Depuis un certain Otello enregistré à Chicago (pour le label de l’orchestre, CSO Resound), on sait que Krassimira Stoyanova est une voix verdienne de premier ordre. Le label Orfeo a donc eu l’excellente idée de lui confier un album entièrement consacré à son compositeur de prédilection. Le moins que l’on puisse dire est que le résultat est à la hauteur des attentes, même pour les lyricophiles les plus pointilleux.
Pour bien goûter aux 75 minutes de ce CD, il faut d’abord admettre que nous sortons d’une période de vaches maigres en ce qui concerne les héroïnes de Verdi.
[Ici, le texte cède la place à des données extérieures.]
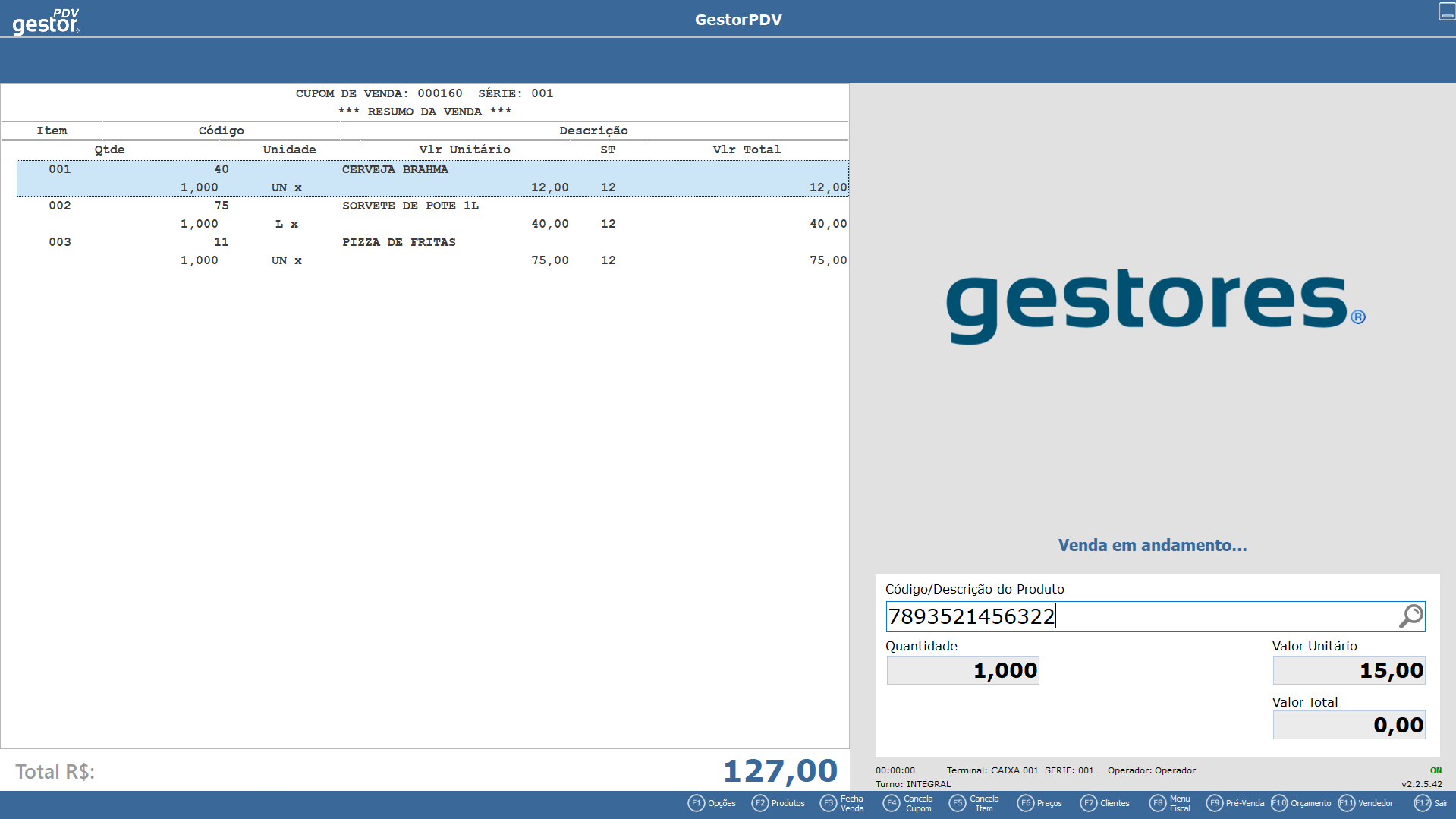Image resolution: width=1456 pixels, height=819 pixels.
Task: Click the Quantidade field
Action: click(962, 669)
Quelles sont les Amelia, les Elizabetta et les Aida qui nous ont satisfait ces dernières années ? En étant généreux, on les comptera sur les doigts d’une main. Trop de grenouilles ont voulu se faire plus grosses que le bœuf, et ont fini par éclater, sur scène ou au disque, laissant le mélomane désemparé. Nos oreilles n’en peuvent plus de ces aigus escamotés, de ces souffles trop courts, de ces lignes mal tenues.
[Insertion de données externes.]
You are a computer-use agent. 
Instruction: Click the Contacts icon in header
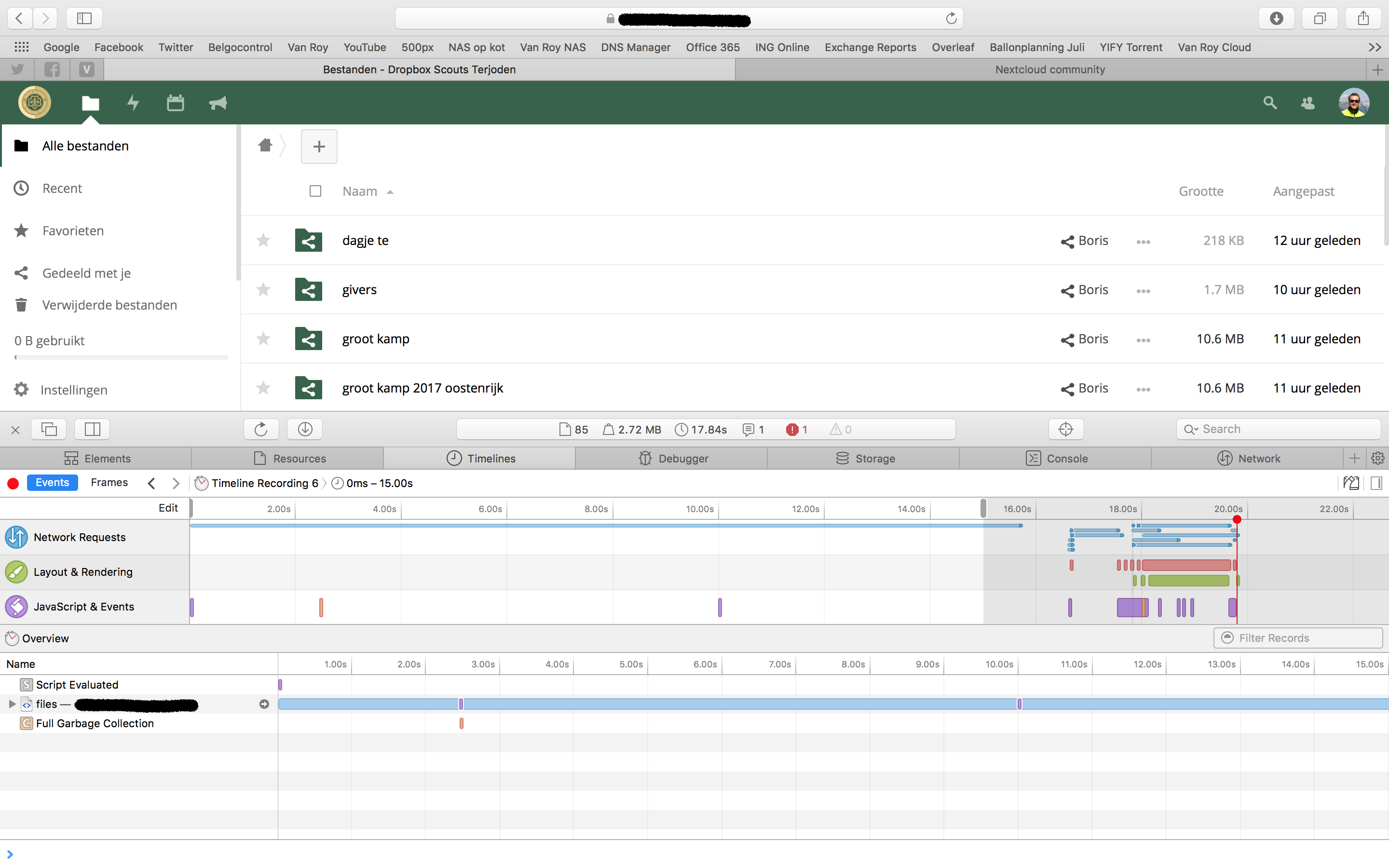(x=1307, y=103)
Après tant de déconvenues, cette nouvelle parution est un baume. La chanteuse bulgare empoigne les tessitures meurtrières écrites par Verdi avec un aplomb renversant et des moyens considérables : la voix est opulente, charnue, puissante sur tout l’ambitus. Elle sait aussi s’alléger lorsque la partition le demande, et devient alors capable de demi-teintes qui donnent le frisson. Quel bonheur d’entendre enfin ces rôles assumés dans la totalité de leurs exigences, avec une voix saine, bien articulée, dont la diction italienne est de surcroît irréprochable, permettant de suivre le texte dans sa continuité. Là aussi, nous sommes loin de la bouillie servie par certaines chanteuses trop occupées à sortir leurs notes. L’opéra est du théâtre chanté, et Madame Stoyanova ne nous laisse jamais l’oublier.
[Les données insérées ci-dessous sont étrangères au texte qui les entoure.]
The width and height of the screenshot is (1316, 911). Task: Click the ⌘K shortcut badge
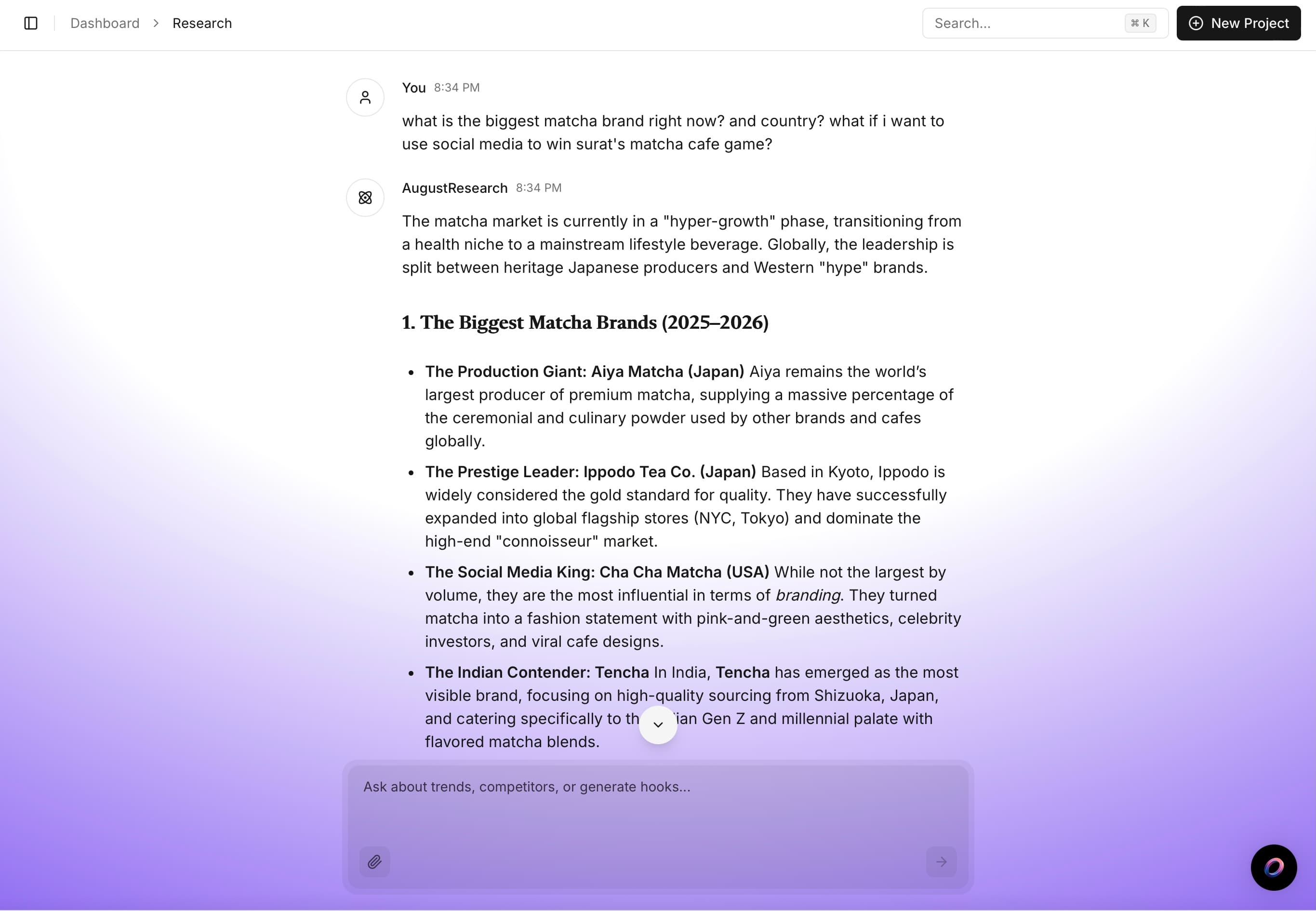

En l’entendant progresser au fil des ces rôles (et de Giovanna d’Arco à Desdemona, c’est presque toute la carrière du compositeur qui est embrassée), on se dit que le chant verdien n’est pas aussi compliqué que ce qu’on a voulu nous faire croire. Il suffit qu’une voix solide et ample s’y attaque avec ingénuité. Lorsqu’une telle impression de facilité s’empare de l’auditeur, c’est le signe qu’il est face à un grand disque.
Le chef est à l’unisson de sa chanteuse : Pavel Baleff opte pour la droiture et l’efficacité. Cela fonctionne admirablement pour les opéras de jeunesse et la trilogie populaire, jusque La Forza del destino. Pour des titres comme Don Carlo, Aida ou Otello, sa direction doit faire face à des concurrents nommés Karajan, Solti ou Abbado. Rien de rebutant, cependant, avec un orchestre de la radio de Munich qui offre des timbres soignés et une tenue globale de premier plan.
Bref, et si on accepte de mettre de côté un livret moralisateur et pédant, voilà un des plus beaux récitals verdiens de ces dernières années. On espère que la réussite de cet album parviendra aux oreilles d’autres producteurs, qui auront la bonne idée d’enregistrer Krassimira Stoyanova dans des opéras intégraux. Nous attendons son Don Carlo avec impatience.